Today is your cousin Ben's birthday party. We are going to go, but I think it is going to be hard. There will be so many little boys there running around. The only thing I will be able to think about is that you will never do that and that is just so unfair. I haven't bought him a birthday card yet. I was lying in bed this morning trying to decide how to sign it. Do we just sign it from Aunty Dana and Uncle Ted. Do you put 'and cousin Jacob' or is that weird? I just don't know what to do. It is like I am pretending that you weren't born if I don't put your name, but if you had died when you were older, would I put your name on cards then. I just don't know. If I had a sticker of a butterfly, I would just put that on the card and signify you. Maybe I will get some when I get the card.

We are going to a butterfly release for bereaved families in Ajax today. I read somewhere that you if whisper your wish to a butterfly, that wish will be granted because the butterfly will fly away and can't reveal your wish to anyone. I am trying to decide which wish to whisper to it. It has to do with your well-being of course, but can I combine a few things into one wish? I am almost scared to go because I know it is going to be so emotional.

I am going back to work tomorrow. I think I am ready to go back. But it seems like I am returning to normal life. Life will never be normal again. It will be really hard sitting there all day. I don't know how people are going to act around me. It will make me so sad if they act like nothing has happened. I am pretty sure they will all come and ask how I am, which is really nice. I want them to ask about you too though.

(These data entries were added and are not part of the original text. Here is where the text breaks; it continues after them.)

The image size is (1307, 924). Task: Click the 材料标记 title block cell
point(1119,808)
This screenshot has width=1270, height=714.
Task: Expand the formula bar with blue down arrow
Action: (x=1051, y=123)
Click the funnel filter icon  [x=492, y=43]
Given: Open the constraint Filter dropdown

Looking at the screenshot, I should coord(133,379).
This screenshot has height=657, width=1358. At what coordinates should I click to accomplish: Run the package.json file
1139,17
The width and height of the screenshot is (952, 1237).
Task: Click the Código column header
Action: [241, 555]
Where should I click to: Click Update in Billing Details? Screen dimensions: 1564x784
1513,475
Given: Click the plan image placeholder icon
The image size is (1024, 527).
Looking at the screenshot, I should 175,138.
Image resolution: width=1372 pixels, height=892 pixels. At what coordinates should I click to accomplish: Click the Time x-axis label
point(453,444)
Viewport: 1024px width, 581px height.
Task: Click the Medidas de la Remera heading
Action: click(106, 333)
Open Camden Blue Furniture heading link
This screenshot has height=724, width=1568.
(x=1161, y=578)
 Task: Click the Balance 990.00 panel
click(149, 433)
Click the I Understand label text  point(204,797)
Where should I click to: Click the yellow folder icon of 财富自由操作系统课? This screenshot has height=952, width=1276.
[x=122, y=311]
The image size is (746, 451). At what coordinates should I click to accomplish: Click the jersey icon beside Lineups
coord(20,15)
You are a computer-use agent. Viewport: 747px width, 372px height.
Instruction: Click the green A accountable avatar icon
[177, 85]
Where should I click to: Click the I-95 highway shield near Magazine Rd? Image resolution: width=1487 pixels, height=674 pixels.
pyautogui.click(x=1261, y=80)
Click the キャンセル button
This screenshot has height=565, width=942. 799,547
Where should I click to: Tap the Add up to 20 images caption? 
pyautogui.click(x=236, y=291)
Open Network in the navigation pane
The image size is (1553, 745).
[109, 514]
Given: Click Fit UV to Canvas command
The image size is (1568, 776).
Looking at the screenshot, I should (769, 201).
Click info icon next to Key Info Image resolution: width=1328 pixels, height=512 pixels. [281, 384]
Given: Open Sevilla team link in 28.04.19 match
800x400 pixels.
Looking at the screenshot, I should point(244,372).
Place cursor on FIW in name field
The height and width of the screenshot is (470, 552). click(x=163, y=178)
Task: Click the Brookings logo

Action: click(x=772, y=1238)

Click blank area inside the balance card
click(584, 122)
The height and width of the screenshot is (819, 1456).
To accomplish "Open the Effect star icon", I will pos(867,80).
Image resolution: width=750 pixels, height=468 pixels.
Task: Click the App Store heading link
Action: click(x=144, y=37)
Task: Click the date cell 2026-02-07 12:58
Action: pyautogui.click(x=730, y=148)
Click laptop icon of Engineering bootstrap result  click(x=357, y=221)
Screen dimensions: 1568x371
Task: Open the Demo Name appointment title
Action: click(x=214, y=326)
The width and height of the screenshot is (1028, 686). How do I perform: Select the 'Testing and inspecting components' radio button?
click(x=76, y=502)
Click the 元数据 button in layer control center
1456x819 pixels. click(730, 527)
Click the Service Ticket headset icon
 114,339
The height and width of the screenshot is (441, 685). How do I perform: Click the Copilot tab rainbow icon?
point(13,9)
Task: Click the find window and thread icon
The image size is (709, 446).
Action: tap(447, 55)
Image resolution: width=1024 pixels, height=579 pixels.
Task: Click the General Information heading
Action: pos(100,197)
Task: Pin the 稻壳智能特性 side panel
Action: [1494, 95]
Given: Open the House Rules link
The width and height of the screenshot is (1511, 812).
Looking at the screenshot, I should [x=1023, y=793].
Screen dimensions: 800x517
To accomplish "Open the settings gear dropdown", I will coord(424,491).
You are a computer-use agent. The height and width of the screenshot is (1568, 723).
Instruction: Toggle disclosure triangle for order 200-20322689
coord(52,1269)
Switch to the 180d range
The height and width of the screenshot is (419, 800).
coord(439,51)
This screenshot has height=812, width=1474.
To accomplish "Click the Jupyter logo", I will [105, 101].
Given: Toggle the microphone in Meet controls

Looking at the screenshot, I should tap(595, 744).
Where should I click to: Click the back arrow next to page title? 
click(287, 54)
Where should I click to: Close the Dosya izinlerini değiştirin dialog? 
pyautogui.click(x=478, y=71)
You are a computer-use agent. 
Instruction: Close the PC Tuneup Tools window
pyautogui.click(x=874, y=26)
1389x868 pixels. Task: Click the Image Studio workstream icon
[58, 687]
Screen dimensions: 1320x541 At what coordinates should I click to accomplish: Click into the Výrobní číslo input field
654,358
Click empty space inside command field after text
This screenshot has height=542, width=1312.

It will make me cry, but I will cry more if they don't really acknowledge you. If they don't I will squeeze your name in there somehow.

I am also feeling bad about not putting your picture up at my desk. If you had lived I would have had so many pictures there. People won't understand putting up a picture of a dead baby though and it would probably be too hard for me to look at when I am working everyday. I will carry one in my purse though and pull it out all the time.

I am so scared of the time when I won't feel like you are with me anymore. I don't want to hang on to you so much that it affects your journey and keeps you from being happy, but how can I let my baby go??????